The Indian pharmaceutical company Ranbaxy says its recent acquisition of Romania's generic drug firm Terapia for $324 million will help it make inroads into the European market. It was the Indian company's third acquisition this month.

But Ranbaxy is only one among a string of Indian companies that have been buying overseas firms, in countries ranging from South Korea to the United States.

The trend began six years ago when India's Tata group bought Britain's famous Tetley Tea brand. The rush to go overseas increased massively last year after as the country's foreign exchange reserves swelled to more than $140 billion, and the government lifted most curbs on foreign investments.

The head of the economic policy group, RPG Foundation, in New Delhi, D.H. Pai Panandiker, says the quiet push overseas by corporate India indicates that Indian business has come of age since the government introduced free market reforms in 1991.

"Indian companies are now feeling they can produce quality goods, they can sell at international prices, they can also do the marketing part," Panandiker says.
"I think they have acquired a lot of confidence since 1991 when the reforms were introduced, and that put the Indian companies on their toes, and in the last 10 years they have restructured, they have done a lot of things to see they are of world class."

According to industry estimates, Indian companies spent close to two and a half billion dollars buying overseas firms in 2005. Some of these purchases have come in the information technology sector, others in such traditional industries as pharmaceuticals, automobile parts, telecommunications or other manufacturing.

The companies say they are making acquisitions to secure export markets, to acquire new technologies, or simply to expand. Roughly 100 have been bought so far.

For example, Bharat Forge, a maker of auto components, last year bought a similar company in the United States and Germany. Indian television maker Videocon bought a French television manufacturer operating in Poland, Mexico and China. Last July, the Tata conglomerate acquired the Pierre Hotel in New York.
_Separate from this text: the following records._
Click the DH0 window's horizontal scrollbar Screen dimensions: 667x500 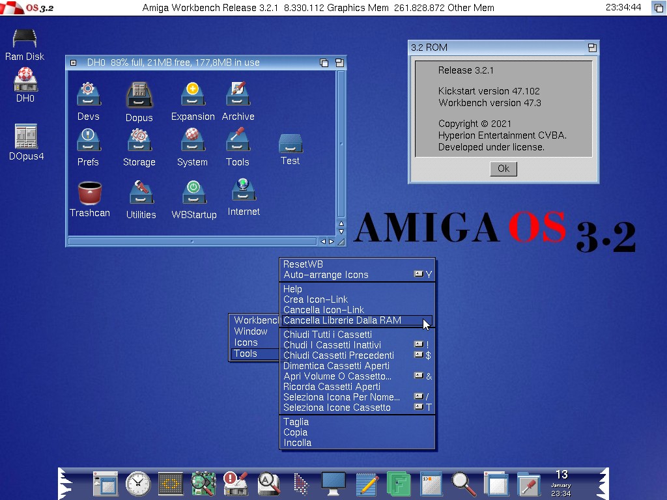coord(192,242)
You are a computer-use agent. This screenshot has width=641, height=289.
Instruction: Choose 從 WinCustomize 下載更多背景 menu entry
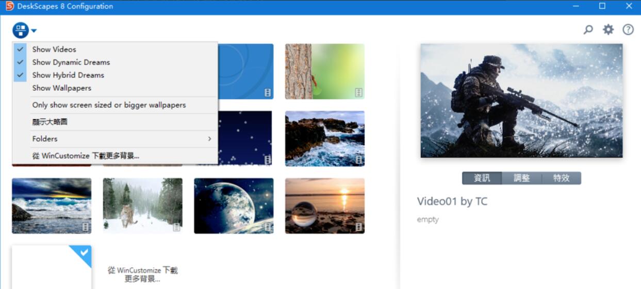86,156

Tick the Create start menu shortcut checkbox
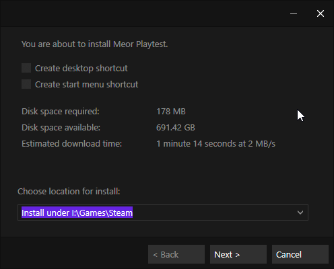click(26, 84)
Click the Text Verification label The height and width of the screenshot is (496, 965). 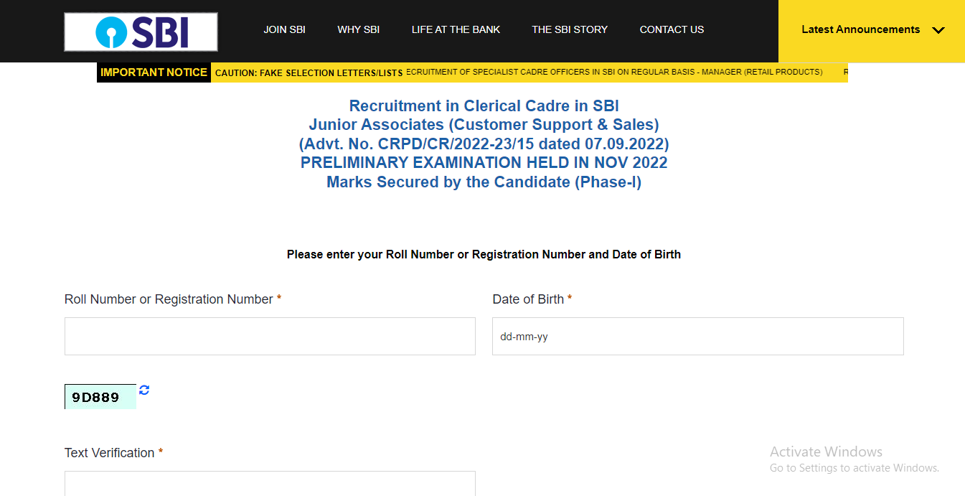coord(110,453)
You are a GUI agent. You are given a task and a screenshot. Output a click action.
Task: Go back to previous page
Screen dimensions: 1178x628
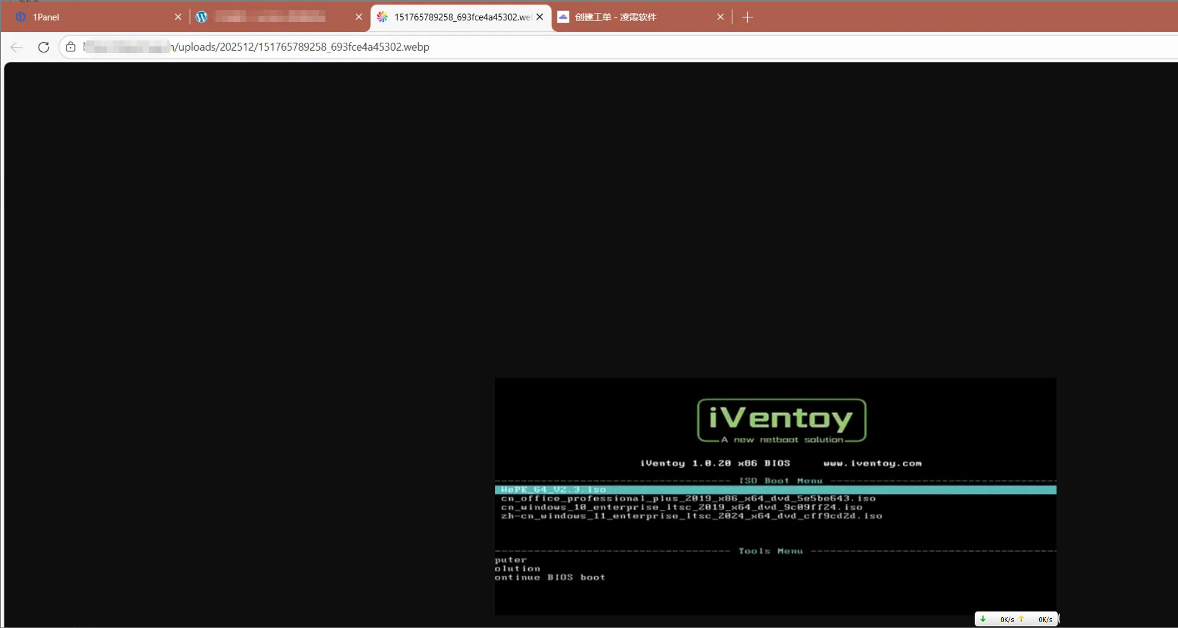[x=17, y=47]
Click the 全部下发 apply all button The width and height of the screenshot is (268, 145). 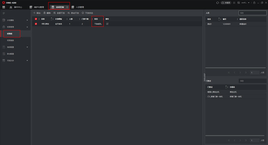click(x=59, y=13)
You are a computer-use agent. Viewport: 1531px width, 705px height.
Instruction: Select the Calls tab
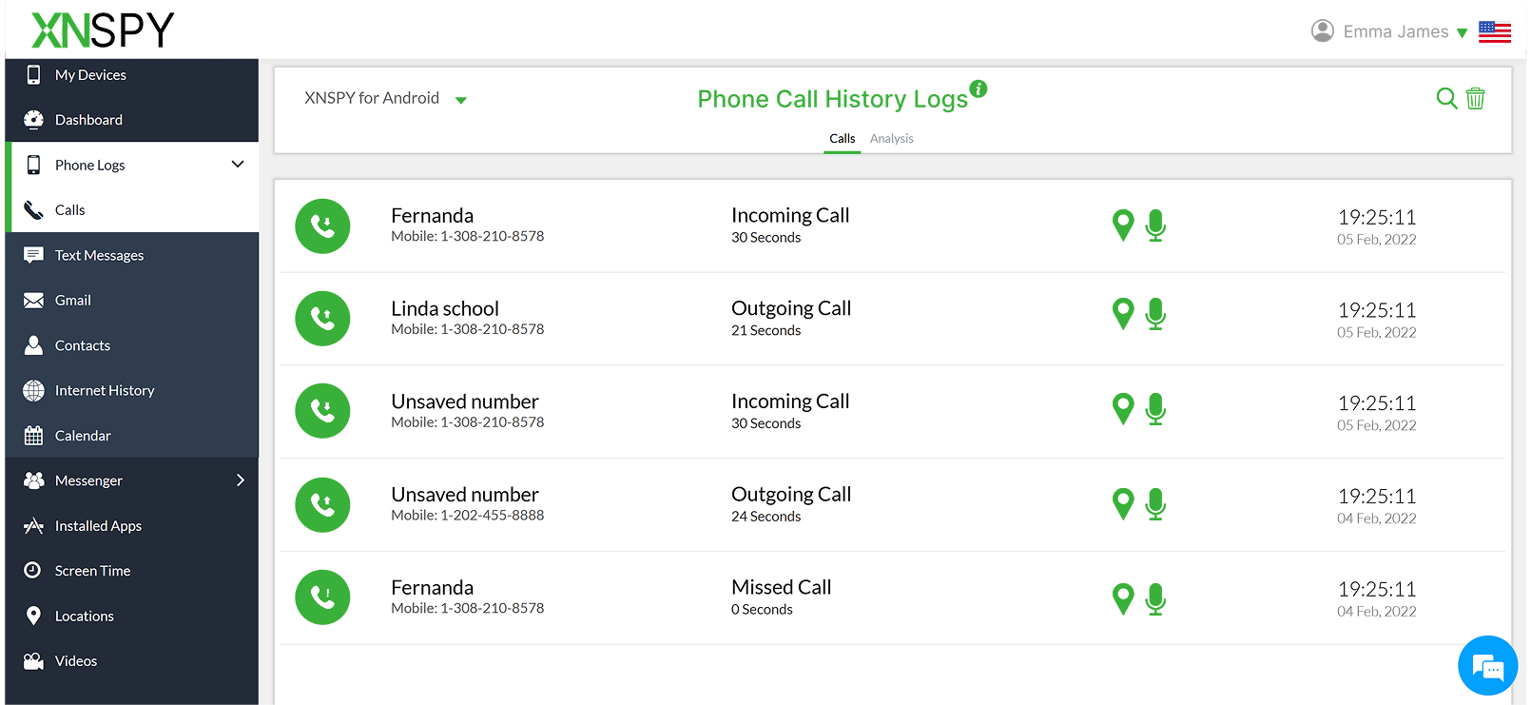(842, 139)
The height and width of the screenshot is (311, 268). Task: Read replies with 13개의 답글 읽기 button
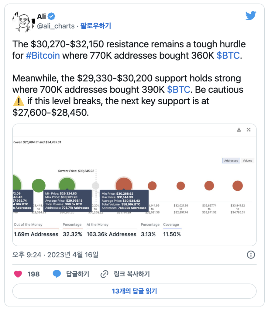click(x=134, y=291)
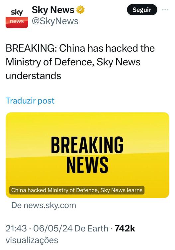The image size is (175, 250).
Task: Click the large 'BREAKING' word in the card
Action: coord(87,145)
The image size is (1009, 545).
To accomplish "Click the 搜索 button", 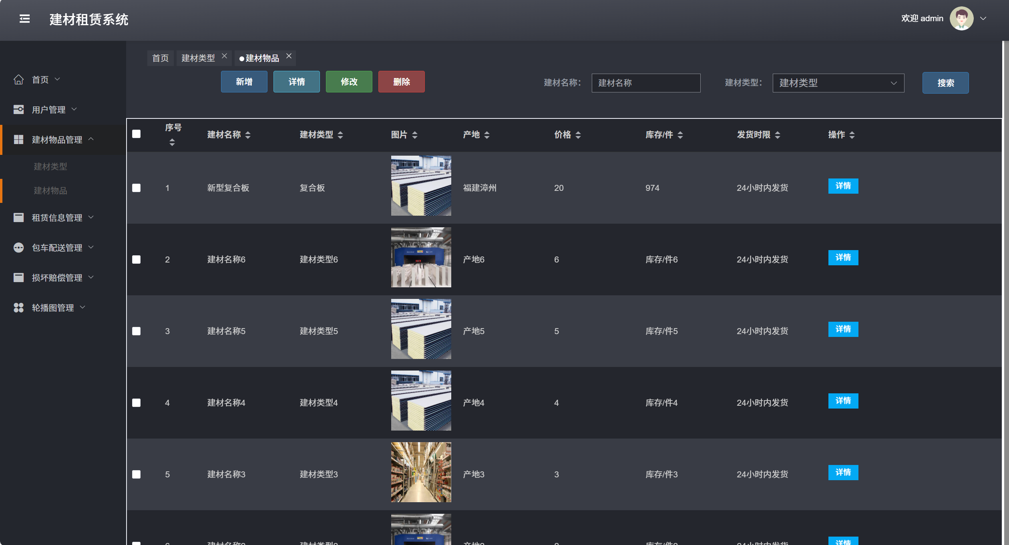I will [945, 83].
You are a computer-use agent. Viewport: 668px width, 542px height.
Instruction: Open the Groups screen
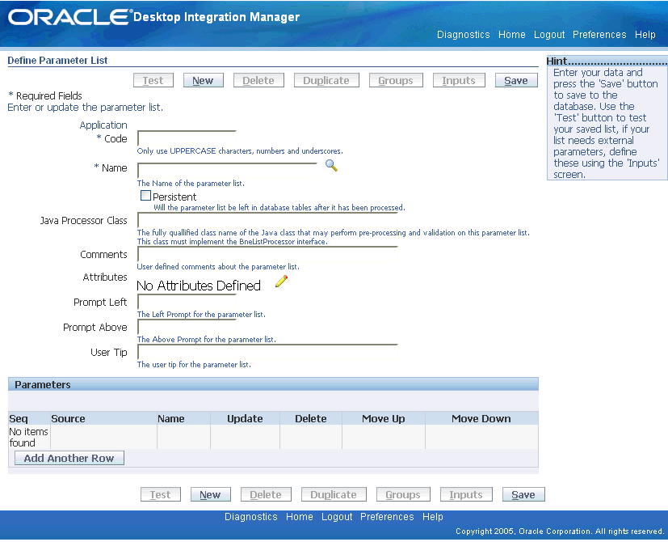[395, 80]
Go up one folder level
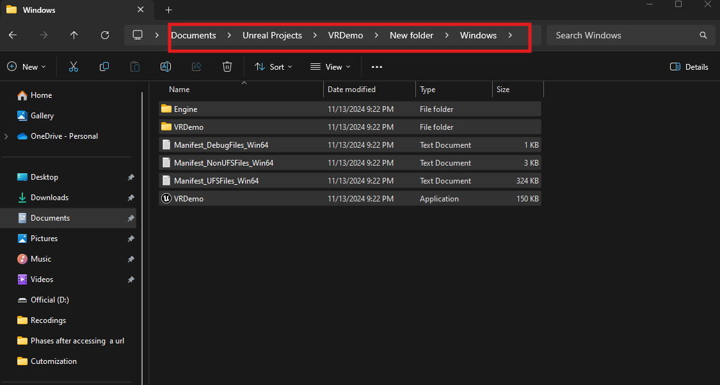 pyautogui.click(x=74, y=35)
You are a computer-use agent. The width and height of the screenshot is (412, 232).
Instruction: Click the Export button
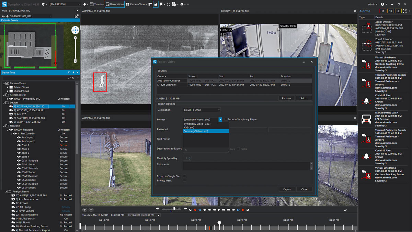click(287, 189)
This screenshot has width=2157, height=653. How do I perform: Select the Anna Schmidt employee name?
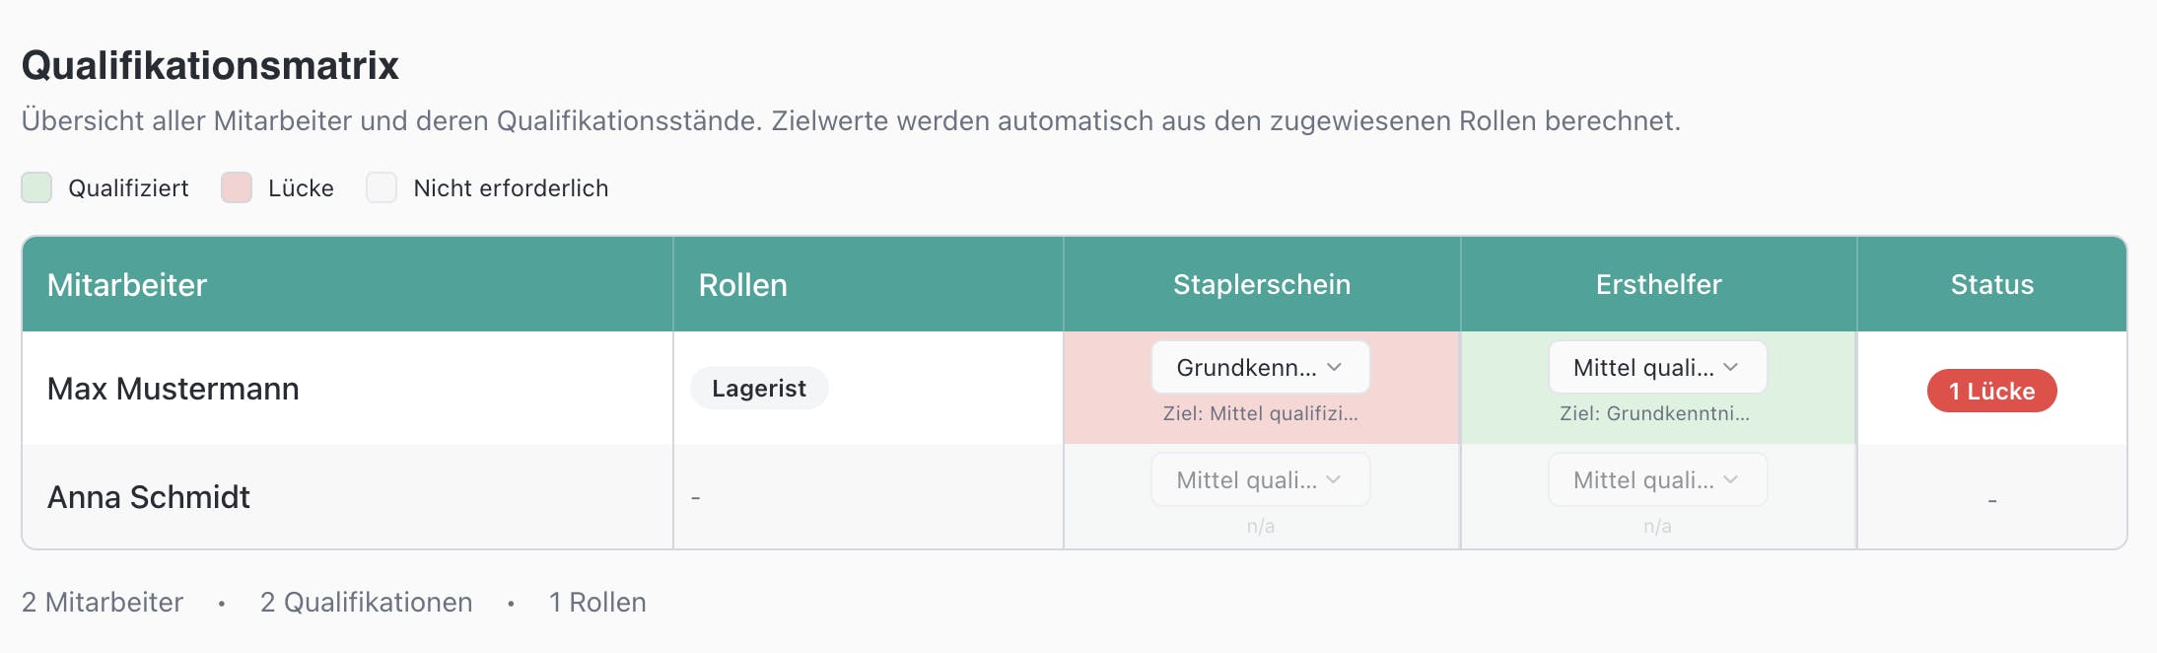click(149, 497)
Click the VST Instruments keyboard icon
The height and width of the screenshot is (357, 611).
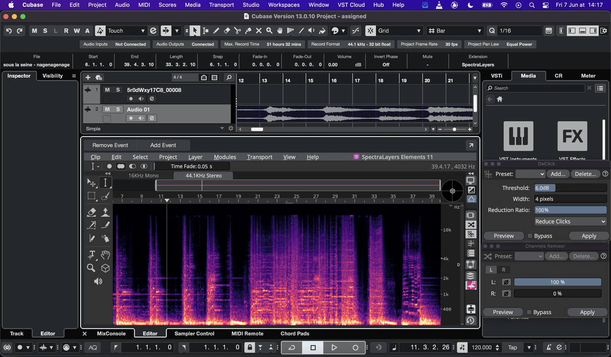(x=518, y=136)
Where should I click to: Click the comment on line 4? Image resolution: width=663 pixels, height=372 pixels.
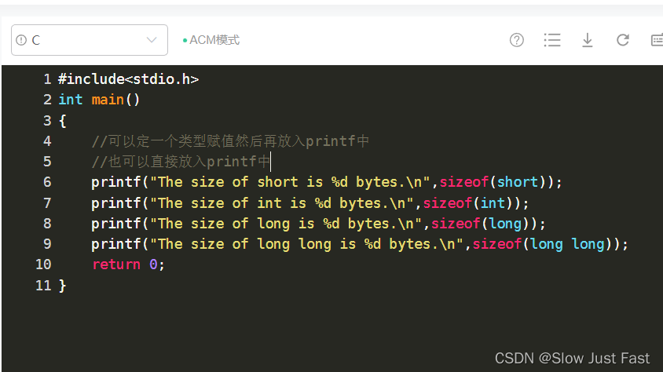(230, 141)
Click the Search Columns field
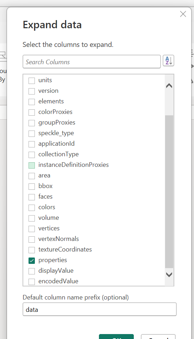 [x=92, y=62]
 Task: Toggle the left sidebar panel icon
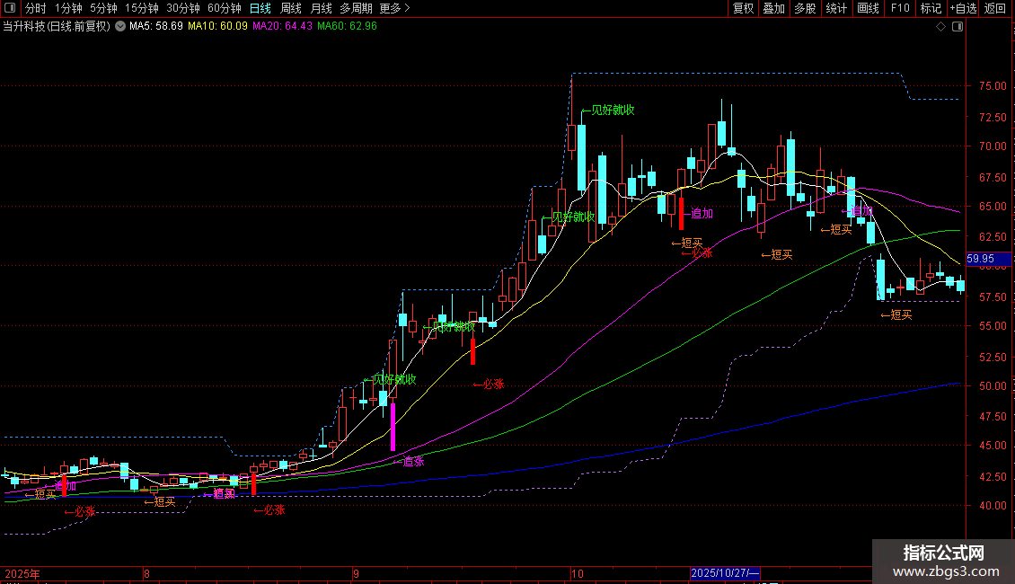pyautogui.click(x=10, y=8)
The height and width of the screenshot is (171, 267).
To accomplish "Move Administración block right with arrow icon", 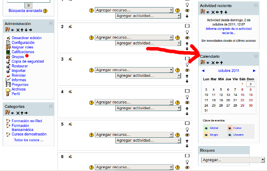I will 30,30.
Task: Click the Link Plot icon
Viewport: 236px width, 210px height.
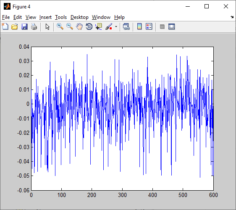Action: 126,26
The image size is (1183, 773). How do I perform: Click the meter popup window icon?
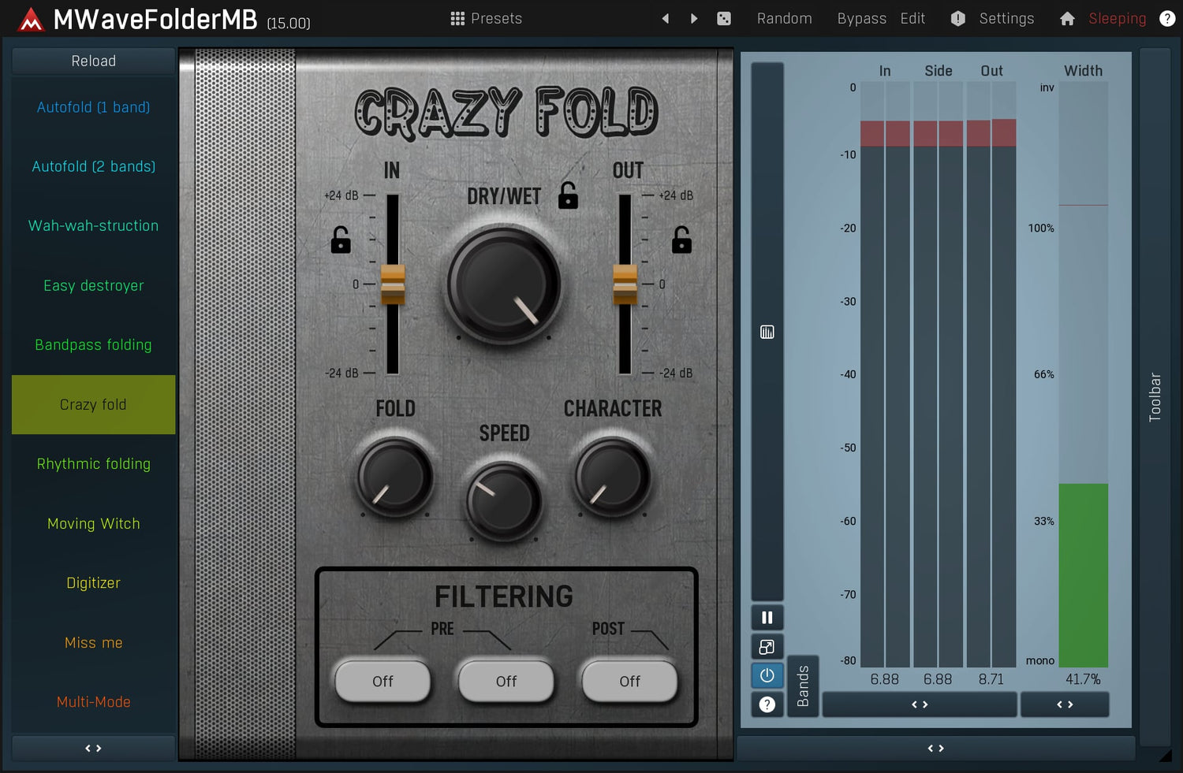[x=767, y=647]
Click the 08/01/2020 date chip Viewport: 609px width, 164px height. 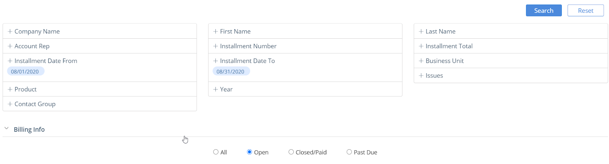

Most of the acquisitions are not big-ticket purchases. Unlike Chinese companies, which have made deals running into billions of dollars, Indian companies are purchasing small overseas firms, and the average size of the acquisition has been about $30 million.

Nevertheless, says Panandiker, this is a sign that India is integrating with the world economy.

"It is an indication that Indian companies are going global, they now look upon the world as the market, not India alone, so it is a reflection of the very fact of globalization," Panandiker says.

Analysts say the overseas forays of Indian companies have been helped by a robust economy that has hugely increased corporate profits and stock valuations in the last two years.